If you are like most marketers, you lose sleep thinking about the various ways your campaign could run amok, blow up or otherwise fail. Let’s face it, the list of reasons things could go wrong is nightmarishly long: wrong files delivered to media outlets, talent not showing up on time, legal team nixing the product name at the eleventh hour or the client accidentally ingesting drugs (yes, that really happened). There seems to be no shortage of new, innovative ways for the proverbial wheels to come off of your marketing machine.
Rest assured. You can control, to a great degree, the extent to which your campaign will resonate with your target using any of these three basic testing methods.
Hold small, in-person focus groups–dyads or triads are best–with members of your target to hear feedback or to conduct A/B testing of potential campaign directions. Conduct at least three focus groups so that you can discard one; sometimes participants are just not very participatory. Ask questions such as: What is your first reaction to this? How likely are you to take the suggested action? How likely are you to talk about this campaign with a friend?

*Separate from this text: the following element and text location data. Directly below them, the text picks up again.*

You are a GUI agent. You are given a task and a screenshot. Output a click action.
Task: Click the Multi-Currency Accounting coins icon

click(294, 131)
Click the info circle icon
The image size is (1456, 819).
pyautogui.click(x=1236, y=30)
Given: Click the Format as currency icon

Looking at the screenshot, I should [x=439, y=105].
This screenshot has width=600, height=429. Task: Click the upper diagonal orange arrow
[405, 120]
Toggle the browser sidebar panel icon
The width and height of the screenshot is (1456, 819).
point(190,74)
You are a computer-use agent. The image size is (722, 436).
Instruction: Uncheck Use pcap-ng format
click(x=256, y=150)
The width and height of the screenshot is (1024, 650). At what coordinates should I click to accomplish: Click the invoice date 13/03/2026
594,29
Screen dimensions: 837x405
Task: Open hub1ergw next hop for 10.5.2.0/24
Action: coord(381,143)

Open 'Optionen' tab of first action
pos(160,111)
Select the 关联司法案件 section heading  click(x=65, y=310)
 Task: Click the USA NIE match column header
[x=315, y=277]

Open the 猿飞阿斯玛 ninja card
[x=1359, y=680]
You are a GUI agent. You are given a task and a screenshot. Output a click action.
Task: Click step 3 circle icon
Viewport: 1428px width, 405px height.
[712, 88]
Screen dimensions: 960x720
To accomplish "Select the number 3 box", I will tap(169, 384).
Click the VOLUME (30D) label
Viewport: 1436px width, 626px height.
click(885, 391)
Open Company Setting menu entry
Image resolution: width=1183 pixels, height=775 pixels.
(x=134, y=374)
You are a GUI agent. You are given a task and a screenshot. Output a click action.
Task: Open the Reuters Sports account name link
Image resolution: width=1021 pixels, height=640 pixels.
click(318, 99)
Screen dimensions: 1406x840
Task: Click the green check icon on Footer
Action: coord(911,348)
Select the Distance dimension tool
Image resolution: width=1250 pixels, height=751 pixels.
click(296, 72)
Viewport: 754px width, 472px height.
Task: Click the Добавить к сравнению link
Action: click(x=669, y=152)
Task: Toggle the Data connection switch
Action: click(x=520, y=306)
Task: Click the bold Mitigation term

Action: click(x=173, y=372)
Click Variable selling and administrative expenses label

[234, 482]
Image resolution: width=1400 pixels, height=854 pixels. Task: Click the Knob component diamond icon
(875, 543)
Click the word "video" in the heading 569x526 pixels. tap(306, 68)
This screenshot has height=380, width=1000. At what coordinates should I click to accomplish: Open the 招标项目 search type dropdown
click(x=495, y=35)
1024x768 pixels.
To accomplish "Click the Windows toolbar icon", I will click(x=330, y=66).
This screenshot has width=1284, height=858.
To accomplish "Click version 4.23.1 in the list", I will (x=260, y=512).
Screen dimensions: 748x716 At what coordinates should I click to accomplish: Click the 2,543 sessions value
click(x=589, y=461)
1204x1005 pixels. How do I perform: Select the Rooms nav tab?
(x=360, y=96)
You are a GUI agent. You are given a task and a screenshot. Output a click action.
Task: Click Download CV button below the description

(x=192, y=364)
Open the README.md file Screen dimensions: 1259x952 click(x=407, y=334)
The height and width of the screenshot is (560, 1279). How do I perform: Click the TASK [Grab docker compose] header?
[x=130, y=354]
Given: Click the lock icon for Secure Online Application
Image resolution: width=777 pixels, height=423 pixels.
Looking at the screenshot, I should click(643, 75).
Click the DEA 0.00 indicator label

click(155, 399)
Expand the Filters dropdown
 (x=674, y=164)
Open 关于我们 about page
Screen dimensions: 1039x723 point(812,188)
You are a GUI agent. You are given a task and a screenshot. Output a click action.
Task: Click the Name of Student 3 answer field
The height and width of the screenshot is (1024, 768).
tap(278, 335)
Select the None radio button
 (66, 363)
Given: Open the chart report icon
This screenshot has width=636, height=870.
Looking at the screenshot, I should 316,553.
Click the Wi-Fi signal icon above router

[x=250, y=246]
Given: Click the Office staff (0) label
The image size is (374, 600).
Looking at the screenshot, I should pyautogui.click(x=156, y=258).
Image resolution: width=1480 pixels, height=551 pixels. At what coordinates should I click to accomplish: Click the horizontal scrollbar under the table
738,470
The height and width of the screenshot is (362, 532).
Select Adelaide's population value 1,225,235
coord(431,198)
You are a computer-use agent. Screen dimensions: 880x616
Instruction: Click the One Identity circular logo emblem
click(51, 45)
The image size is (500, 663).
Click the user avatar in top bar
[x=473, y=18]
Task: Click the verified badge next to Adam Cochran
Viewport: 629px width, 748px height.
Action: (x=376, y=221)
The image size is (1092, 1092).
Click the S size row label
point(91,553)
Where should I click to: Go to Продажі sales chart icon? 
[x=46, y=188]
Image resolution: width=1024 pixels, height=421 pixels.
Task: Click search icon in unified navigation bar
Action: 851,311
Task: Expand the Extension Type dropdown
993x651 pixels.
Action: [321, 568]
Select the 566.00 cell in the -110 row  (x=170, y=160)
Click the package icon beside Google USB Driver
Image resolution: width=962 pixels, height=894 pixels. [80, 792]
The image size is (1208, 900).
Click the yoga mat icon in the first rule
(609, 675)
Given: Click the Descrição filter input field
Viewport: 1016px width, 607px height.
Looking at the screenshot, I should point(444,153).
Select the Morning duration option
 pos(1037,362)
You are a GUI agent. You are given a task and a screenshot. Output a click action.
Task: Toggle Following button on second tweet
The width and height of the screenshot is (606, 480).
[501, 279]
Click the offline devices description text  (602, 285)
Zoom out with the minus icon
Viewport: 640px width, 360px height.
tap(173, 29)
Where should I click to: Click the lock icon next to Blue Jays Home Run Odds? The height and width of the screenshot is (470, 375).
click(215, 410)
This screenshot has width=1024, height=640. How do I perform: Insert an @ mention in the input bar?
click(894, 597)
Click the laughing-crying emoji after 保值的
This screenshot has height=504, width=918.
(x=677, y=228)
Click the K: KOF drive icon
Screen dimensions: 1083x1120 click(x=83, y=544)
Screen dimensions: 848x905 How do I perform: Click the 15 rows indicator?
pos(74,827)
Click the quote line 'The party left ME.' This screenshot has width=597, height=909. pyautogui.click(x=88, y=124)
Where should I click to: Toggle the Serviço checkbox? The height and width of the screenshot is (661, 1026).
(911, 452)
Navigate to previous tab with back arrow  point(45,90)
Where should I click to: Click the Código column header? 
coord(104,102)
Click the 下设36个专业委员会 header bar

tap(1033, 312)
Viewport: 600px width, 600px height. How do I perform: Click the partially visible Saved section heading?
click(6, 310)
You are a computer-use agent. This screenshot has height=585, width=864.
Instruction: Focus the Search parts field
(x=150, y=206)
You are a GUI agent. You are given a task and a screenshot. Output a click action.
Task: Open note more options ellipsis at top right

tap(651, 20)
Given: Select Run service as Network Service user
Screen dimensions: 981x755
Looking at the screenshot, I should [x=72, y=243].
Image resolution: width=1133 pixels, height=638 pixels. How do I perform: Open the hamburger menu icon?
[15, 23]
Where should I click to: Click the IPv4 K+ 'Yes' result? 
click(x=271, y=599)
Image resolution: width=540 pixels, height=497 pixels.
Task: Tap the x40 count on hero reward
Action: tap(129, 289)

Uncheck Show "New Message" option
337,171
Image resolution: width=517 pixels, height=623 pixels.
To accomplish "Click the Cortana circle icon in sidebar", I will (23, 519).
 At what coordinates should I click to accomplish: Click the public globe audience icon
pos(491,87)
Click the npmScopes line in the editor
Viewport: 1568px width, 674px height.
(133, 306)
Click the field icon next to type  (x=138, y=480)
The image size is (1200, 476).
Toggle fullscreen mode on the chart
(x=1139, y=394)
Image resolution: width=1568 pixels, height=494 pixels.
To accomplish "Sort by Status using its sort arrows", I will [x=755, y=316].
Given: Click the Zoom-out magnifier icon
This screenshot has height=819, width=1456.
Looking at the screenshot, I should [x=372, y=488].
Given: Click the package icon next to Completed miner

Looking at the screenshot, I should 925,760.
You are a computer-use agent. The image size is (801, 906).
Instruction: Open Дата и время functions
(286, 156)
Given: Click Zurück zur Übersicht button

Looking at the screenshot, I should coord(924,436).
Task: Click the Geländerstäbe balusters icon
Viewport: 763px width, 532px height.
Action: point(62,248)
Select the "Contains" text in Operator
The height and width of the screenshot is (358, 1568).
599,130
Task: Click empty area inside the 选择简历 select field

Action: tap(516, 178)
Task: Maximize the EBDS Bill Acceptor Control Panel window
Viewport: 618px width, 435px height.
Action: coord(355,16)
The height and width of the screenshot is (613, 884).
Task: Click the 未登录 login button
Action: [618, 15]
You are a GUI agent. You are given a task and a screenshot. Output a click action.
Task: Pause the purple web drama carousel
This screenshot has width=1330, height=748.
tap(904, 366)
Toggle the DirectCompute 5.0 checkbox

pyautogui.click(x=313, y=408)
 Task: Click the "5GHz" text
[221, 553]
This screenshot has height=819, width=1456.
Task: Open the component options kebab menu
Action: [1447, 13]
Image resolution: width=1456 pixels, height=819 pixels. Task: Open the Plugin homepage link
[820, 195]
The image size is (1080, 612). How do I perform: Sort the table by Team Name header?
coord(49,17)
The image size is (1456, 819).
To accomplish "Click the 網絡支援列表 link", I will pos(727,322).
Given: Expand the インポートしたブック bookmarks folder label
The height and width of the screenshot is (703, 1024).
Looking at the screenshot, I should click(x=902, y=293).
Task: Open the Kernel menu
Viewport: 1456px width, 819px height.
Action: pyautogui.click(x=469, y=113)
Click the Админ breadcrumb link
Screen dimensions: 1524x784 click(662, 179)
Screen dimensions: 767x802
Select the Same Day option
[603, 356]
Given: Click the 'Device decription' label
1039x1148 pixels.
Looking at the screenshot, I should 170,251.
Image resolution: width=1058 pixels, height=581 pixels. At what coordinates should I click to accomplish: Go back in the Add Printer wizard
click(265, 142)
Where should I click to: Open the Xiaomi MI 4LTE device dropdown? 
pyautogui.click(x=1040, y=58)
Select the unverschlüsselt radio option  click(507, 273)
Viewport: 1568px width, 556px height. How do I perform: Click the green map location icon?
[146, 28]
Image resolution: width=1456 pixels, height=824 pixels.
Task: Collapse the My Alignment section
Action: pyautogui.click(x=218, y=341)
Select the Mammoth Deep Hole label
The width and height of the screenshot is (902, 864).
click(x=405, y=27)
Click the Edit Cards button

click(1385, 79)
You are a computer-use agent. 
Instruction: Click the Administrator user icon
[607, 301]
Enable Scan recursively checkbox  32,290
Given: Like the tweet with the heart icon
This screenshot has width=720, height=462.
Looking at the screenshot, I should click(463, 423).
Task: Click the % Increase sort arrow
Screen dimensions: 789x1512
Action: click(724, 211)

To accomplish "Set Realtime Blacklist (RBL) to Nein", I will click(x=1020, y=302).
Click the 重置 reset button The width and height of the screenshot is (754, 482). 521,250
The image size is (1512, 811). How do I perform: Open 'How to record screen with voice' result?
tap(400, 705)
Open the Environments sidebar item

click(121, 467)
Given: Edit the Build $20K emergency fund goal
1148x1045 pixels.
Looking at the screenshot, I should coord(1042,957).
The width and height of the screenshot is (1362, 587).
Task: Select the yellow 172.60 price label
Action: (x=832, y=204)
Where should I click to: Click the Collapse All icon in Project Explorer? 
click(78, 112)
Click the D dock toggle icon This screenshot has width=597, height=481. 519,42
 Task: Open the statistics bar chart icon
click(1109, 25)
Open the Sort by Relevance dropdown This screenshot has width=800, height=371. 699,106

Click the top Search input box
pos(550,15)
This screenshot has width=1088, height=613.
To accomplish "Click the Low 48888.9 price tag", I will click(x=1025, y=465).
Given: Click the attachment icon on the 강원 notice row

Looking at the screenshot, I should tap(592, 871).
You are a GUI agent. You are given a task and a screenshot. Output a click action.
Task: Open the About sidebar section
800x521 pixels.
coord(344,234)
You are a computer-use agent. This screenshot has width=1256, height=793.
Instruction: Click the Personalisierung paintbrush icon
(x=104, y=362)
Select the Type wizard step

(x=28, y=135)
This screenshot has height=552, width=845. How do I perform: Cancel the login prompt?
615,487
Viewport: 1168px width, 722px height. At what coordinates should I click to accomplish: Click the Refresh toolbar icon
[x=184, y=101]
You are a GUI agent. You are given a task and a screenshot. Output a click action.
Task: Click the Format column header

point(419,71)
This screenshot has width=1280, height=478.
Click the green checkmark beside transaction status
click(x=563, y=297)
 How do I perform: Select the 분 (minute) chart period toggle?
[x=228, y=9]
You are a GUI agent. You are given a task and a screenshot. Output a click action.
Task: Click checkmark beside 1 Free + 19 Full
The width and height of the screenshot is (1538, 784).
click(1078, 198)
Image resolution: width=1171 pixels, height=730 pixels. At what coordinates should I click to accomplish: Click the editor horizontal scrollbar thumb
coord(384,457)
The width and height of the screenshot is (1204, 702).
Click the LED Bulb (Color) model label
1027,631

Conduct an online survey of 10 questions among the target audience. If you do not have emails for this audience (via client contacts, partners, friends or family), respondent panels can always be purchased online. Don’t be afraid to post images or links as part of the survey, but be sure to test it thoroughly. Take the survey in test mode several times and ask others to take it as well. Input different answers to make sure that all questions, branch logic and programming are working correctly. Don’t forget to delete your test “completes” before launching.
Promotional events and tradeshows offer the perfect opportunity to test your campaign. Use your party, website launch or booth as the venue to solicit campaign feedback. In some cases, you may be able to test different messages or sales pitches. You’ll get more consistent, reliable results if you use documented, consistent questions or discussion points for each respondent.